Masse critique sur fond de répression policière

Ce soir, comme à chaque dernier vendredi du mois, avait lieu l'événement Masse critique. J'y participais pour la première fois depuis près de deux ans. Pour une fois que le moment concordait avec un moment où je suis disponible et où je n'étais pas épuisé par mon horaire de travail parfois débile, j'étais bien heureux de faire un retour. Et à la différence de mes dernières participations, il y avait beaucoup de participant(e)s! À l'époque on pouvait être aussi peu que vingt, ce soir je crois ne pas exagérer en affirmant qu'une centaine de cyclistes y ont pris part.

L'itinéraire improvisé nous a fait visiter le centre-ville, pour ensuite nous mener vers la rue Mont-Royal.

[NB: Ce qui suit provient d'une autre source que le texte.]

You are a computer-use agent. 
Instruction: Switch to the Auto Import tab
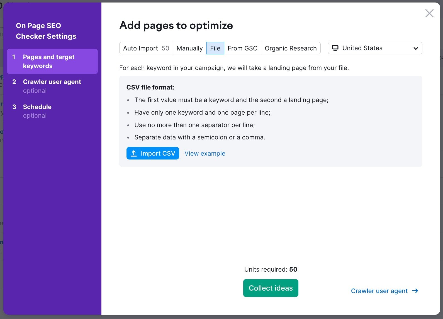[x=146, y=48]
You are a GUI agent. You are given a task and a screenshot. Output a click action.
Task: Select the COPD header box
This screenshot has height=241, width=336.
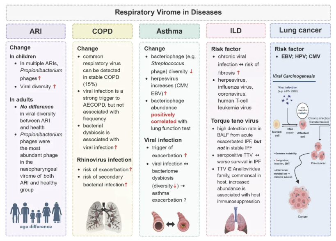(x=103, y=31)
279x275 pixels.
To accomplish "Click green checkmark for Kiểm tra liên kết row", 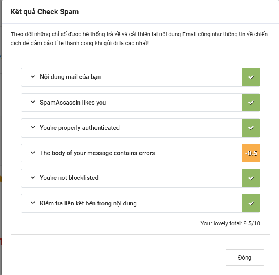I will pos(251,203).
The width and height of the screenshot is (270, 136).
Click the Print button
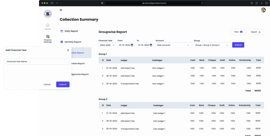tap(239, 32)
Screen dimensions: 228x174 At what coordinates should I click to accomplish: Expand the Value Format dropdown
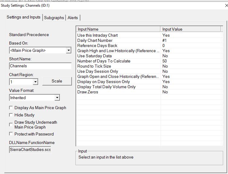[x=57, y=98]
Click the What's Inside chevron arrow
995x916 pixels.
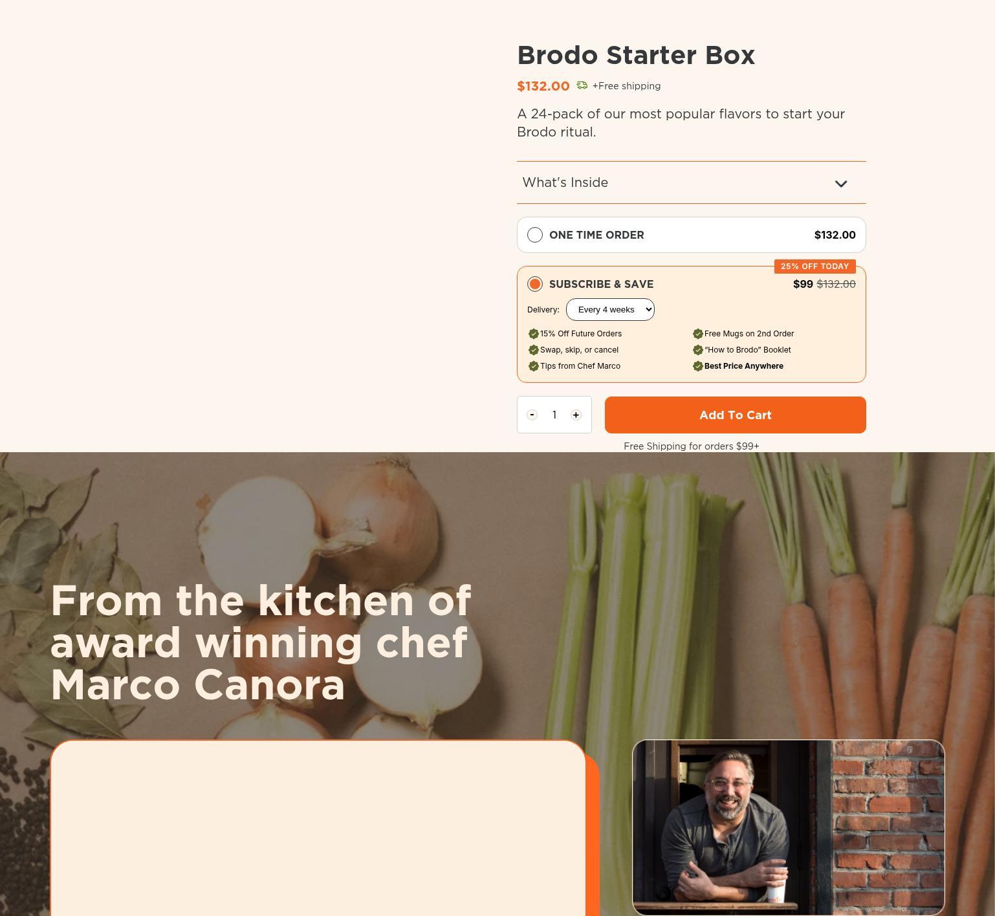(x=841, y=184)
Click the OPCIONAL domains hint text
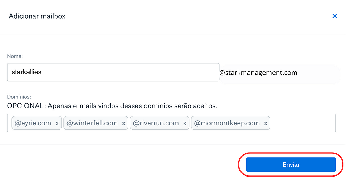Image resolution: width=348 pixels, height=180 pixels. click(x=112, y=106)
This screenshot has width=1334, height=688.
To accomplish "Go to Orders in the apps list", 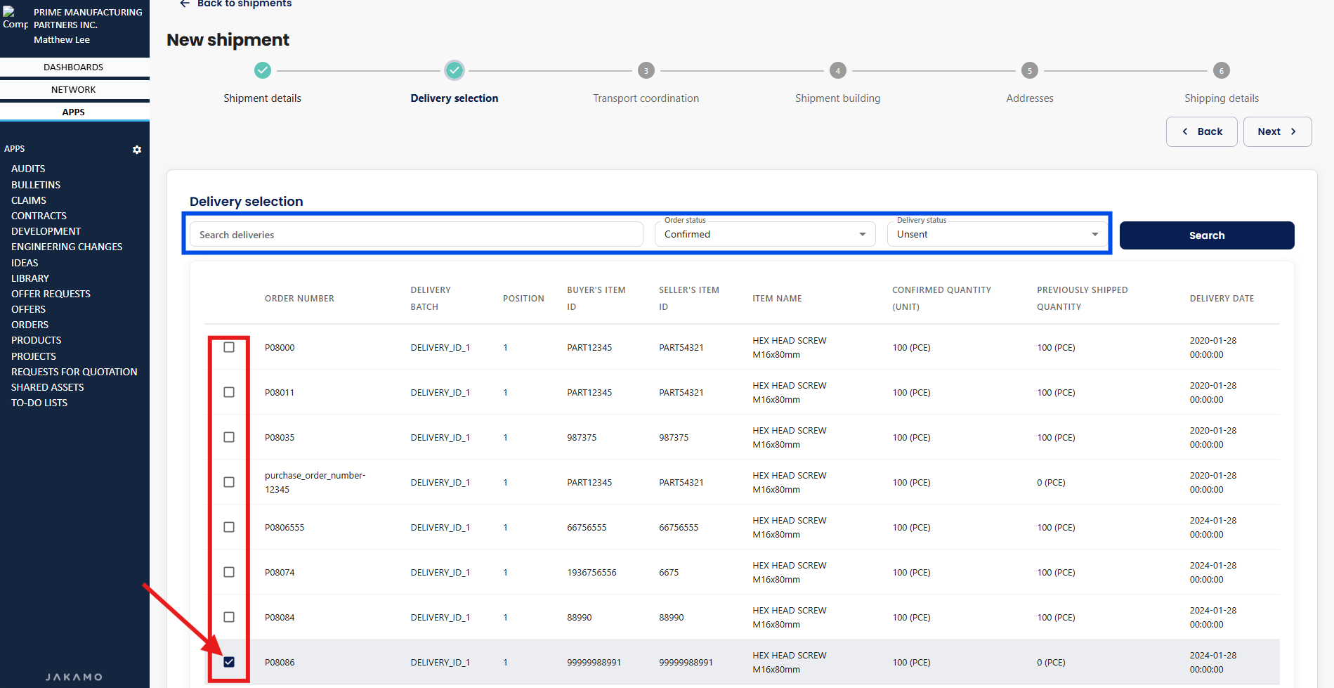I will click(30, 325).
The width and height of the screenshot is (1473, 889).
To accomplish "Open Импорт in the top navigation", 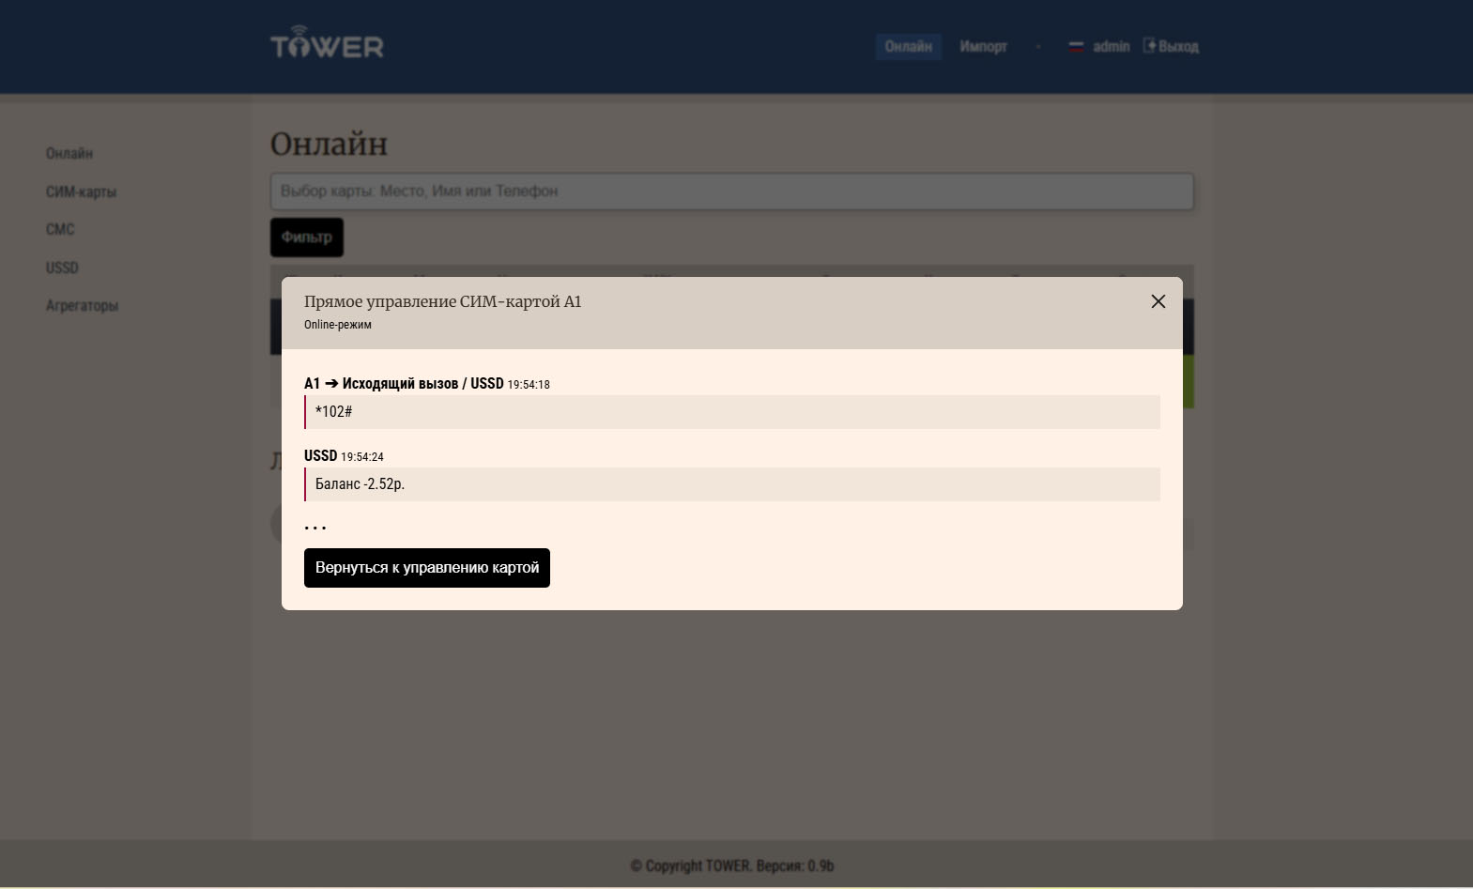I will click(x=983, y=47).
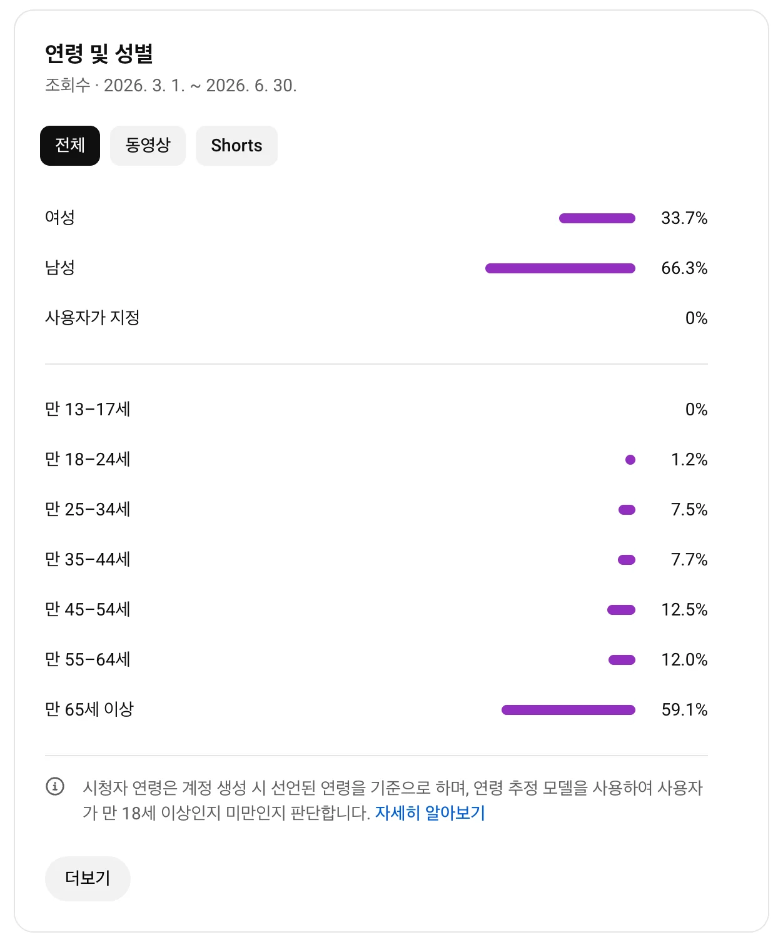Viewport: 783px width, 947px height.
Task: Click the 만 35–44세 bar
Action: coord(627,560)
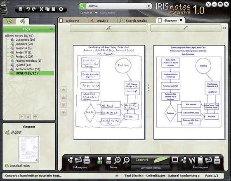Switch to the notebooks green book tab
The image size is (231, 181).
tap(9, 21)
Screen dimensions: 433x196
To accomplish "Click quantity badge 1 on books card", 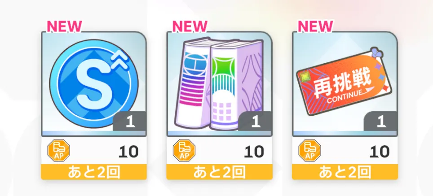I will pyautogui.click(x=255, y=121).
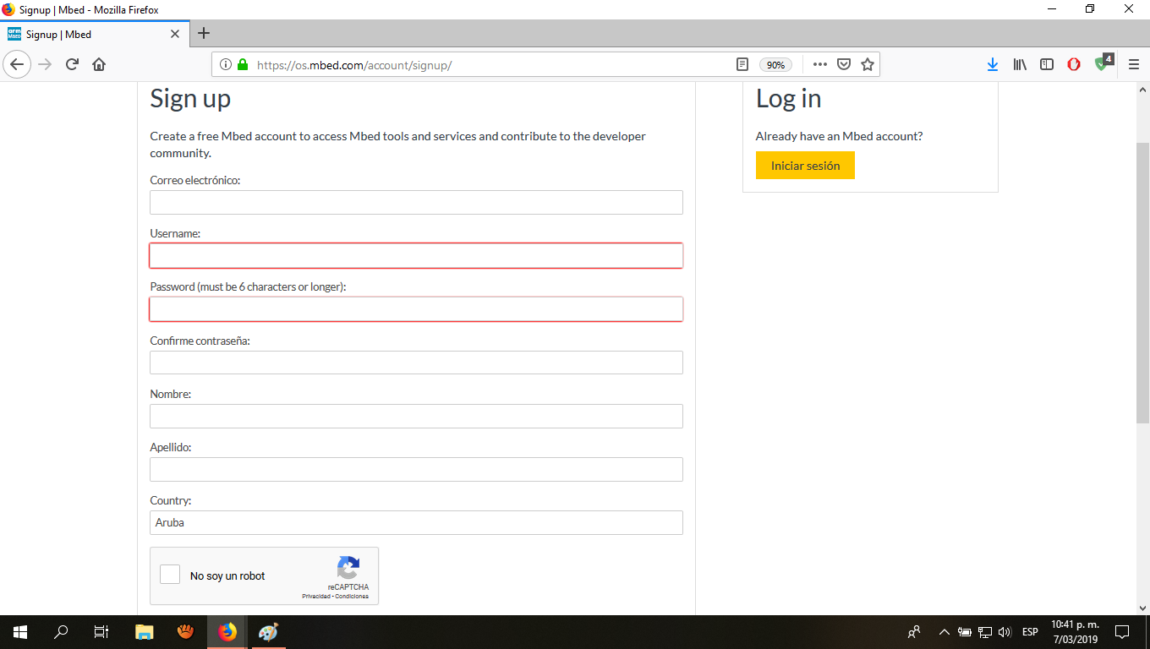Toggle the Firefox sidebar
This screenshot has width=1150, height=649.
coord(1047,64)
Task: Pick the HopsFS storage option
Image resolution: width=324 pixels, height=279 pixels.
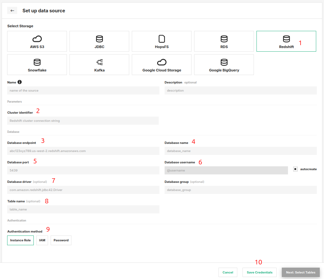Action: tap(162, 41)
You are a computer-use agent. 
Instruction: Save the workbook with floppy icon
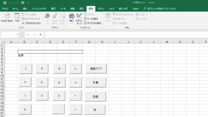[5, 3]
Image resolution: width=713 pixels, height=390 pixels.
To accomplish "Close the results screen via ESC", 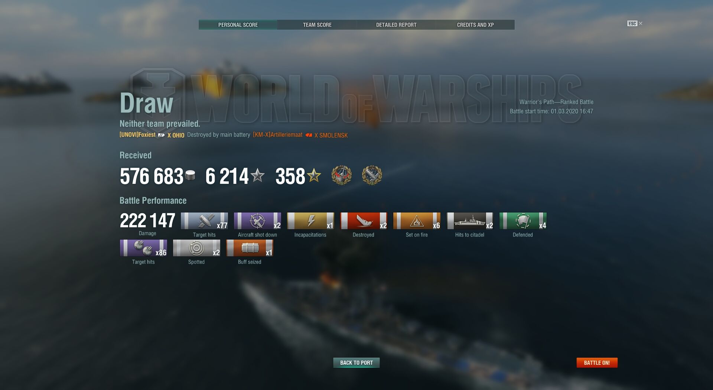I will click(635, 23).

Les hostilités avec nos amis les cochons ont débuté après un arrêt au coin de Saint-Denis et Mont-Royal, où nous avons paralysé l'intersection en s'y arrêtant en plein milieu. Chant de slogans, levée de vélos, et quelques minutes plus tard nous nous remettions en route. Personne n'en est mort, surtout pas les automobilistes.

Un peu plus loin, des voitures de police ont commencé à nous suivre et nous mettre de la pression lorsque leurs occupants jugeaient notre vitesse insuffisante. Que ce soit en avançant rapidement vers nous, ou en nous agressant sonorement avec les sirènes, nos amis les cochons ont fait grouin grouin à coeur joie. Nous ne nous sommes pas gêné(e)s pour faire des arrêts dans d'autres intersections, mais les policiers se faisaient de moins en moins tolérants. Sur la rue du Parc, alors que nous atteignons la rue des Pins, nous avons dù nous comprimer pour entrer sur les deux voies d'une piste cyclable, ce qui n'a pas empêché nos cochons adorés de nous suivre en voiture sur la piste et de continuer à nous agresser. Une petite escale sur le terrain de l'Université McGill nous a permis de les garder à l'écart quelques instants, mais ils ont recommencé à nous coller dès qu'on a repris la route. Ce n'est que lors d'une nouvelle escale dans le Vieux-Port qu'ils nous ont définitivement foutu la paix. Heureusement, car nous n'étions plus qu'une quinzaine, donc très vulnérables face aux monsieurs en bleu.

Mon expérience passée avec la police, et particulièrement avec son escouade anti-émeutes, m'a fait prendre plaisir à ces hostilités. Mais je sais que ce n'est pas le cas de tous les cyclistes qui ont participé. Je me rappelle cette participante qui, au début, remerciait avec enthousiasme les policiers, mais qui fut vite effrayée par le comportement innacceptable de nos présumés agents de la paix. J'espère de tout coeur qu'elle sera de retour dans un mois et que ces événements ne lui donneront pas la frousse de la désobéissance civile. La répression policière ne peut être tolérée, qu'elle soit effectuée via l'usage de la matraque ou en stressant simplement les victimes.

Malgré tout, j'ai eu bien du plaisir à effectuer ce retour à la Masse critique et à y rencontrer de nouveaux visages. Les anicroches dont je viens de parler ne sauront jamais m'enlever la satisfaction d'avoir repris, l'espace d'un moment, la route qui nous appartient à nous aussi, les cyclistes. À titre d'information, la Masse critique de Montréal se rassemble chaque dernier vendredi du mois à 17h30 au Carré Phillips (coin Sainte-Catherine et Union, en plein centre-ville), et le départ est donné aux alentours de 18h00. Joignez-vous à nous le 25 juillet à 17h30!